E-mail is the standard example: throwaway984393@mailprovider.com does not cost me anything at all, but it's personalized. Mail provider has to pay for a domain, but nobody else needs to. This kind of free personalized addressing is a design choice. In fact, you don't even need to use DNS at all, as many peer-to-peer networks (Bitcoin, IPFS, BitTorrent/Gnutella/Napster, YaCy, Usenet, etc) have shown.
A 3rd potential problem with this proposal is that if it were expanded to other TLDs, it may generate significantly more traffic for the DNS root.
Getting a domain is not prohibitively expensive if you have low standards for the url (which presumably you do if "93736474.xyz" works)
So the inevitable result is that a large number of applications using these will be so low effort they couldn't get a much better domain for barely more money, and that will probably end up being a mix of spam, malicious applications, and questionable content.
And the end result is everyone blocking traffic from .xyz. Just like someurl@extracheaphosting.com is.
finally every famous fake phone number could have a domain https://www.steveharveyfm.com/content/2017-05-30-12-songs-wi...
If you want to assign IoT devices unique domain names, don't start with someone else's TLD. Provision your own and assign based on a database.

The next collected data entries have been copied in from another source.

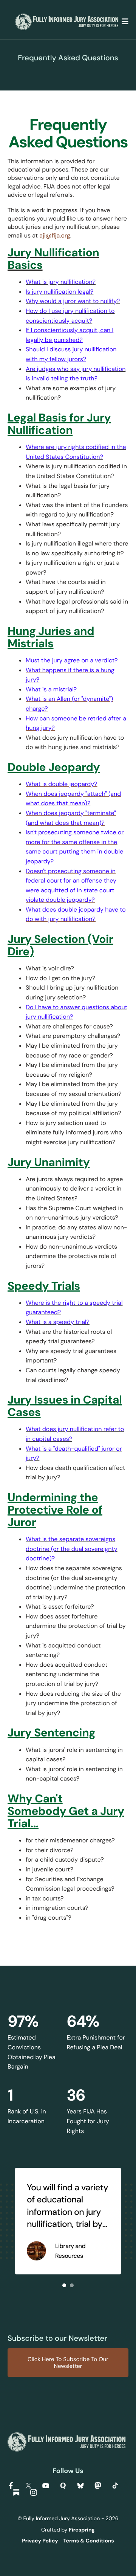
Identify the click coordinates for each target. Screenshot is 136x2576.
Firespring (82, 2530)
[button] (125, 22)
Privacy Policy (40, 2541)
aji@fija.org (54, 235)
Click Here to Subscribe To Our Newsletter (68, 2362)
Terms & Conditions (88, 2541)
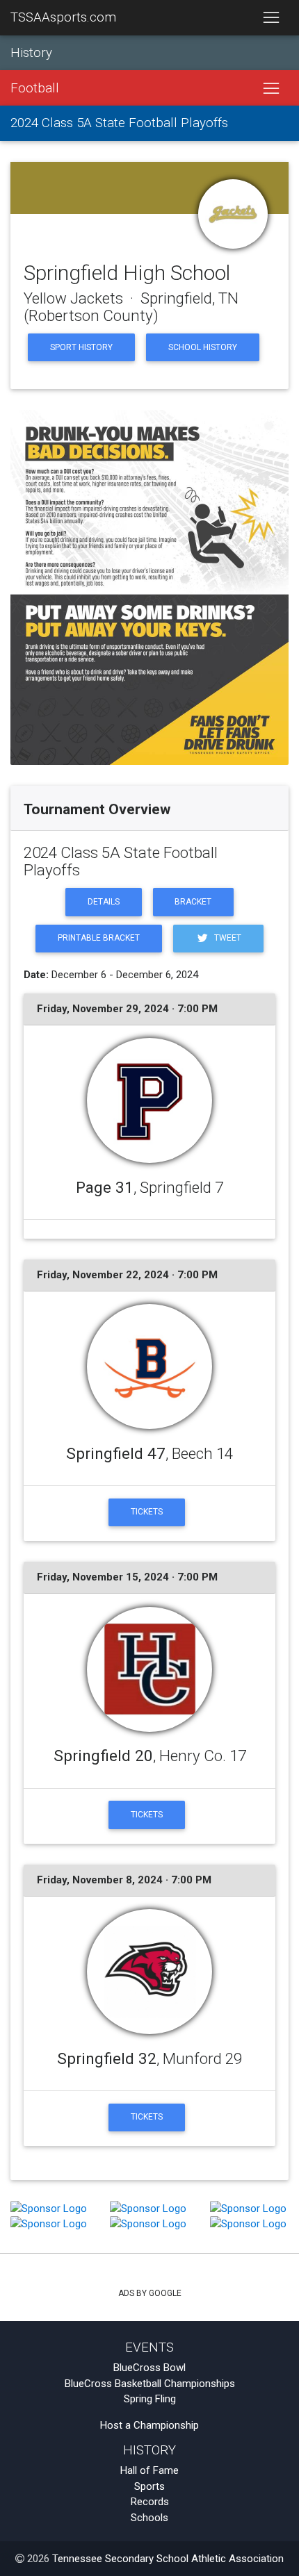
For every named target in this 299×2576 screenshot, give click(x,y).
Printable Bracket (99, 938)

Imagine ".device" as a TLD, where every domain maps to a device. You could sell them at $0.01/domain and let the registration last forever.
Provision entire blocks of them, even.
Does that not defeat the purpose?
I mean an IP address is numbers too. Who point of url names is to make it more human readable
Am I getting cynical? Seems like no businesses are going to use this recommended price.

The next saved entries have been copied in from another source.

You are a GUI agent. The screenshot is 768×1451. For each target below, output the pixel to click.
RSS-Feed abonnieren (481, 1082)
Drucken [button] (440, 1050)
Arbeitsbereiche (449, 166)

It wasn't until college that I had enough available resources to buy a domain, and at the time I went ahead and bought 5 years. I probably missed out on 3 or 4 years of my life when I had virtually unlimited time to work on things like programming. Had $1 domains existed in 1997, I'd probably have ended up as a PHP/Perl guy, and gone on an entirely different life route.
Nowadays I have six or seven domains, two for public facing stuff, and the rest are for a rotating cast of personal projects where subdomains don't make a lot of sense. But my life wasn't always like this where I can afford multiple vanity domains. For big chunks of the world, $10/year is a significant startup cost when AWS and GCP have free tiers.
“Following the acquisition by SAIC, the NSF gave Network Solutions authority to charge for domain name registrations. Network Solutions imposed a charge of $100 for two years registration. 30% of this revenue went to the NSF to create an "Internet Intellectual Infrastructure Fund." In 1997, a lawsuit was filed charging Network Solutions with antitrust violations with regard to domain names. The 30% of the registration fee that went to the NSF was ruled by a court to be an illegal tax. This led to a reduction in the domain name registration fee to $70 (for two years).”
These days there are so many free DynDNS services out there that I don't know if a $1 domain on some weird TLD is that enticing.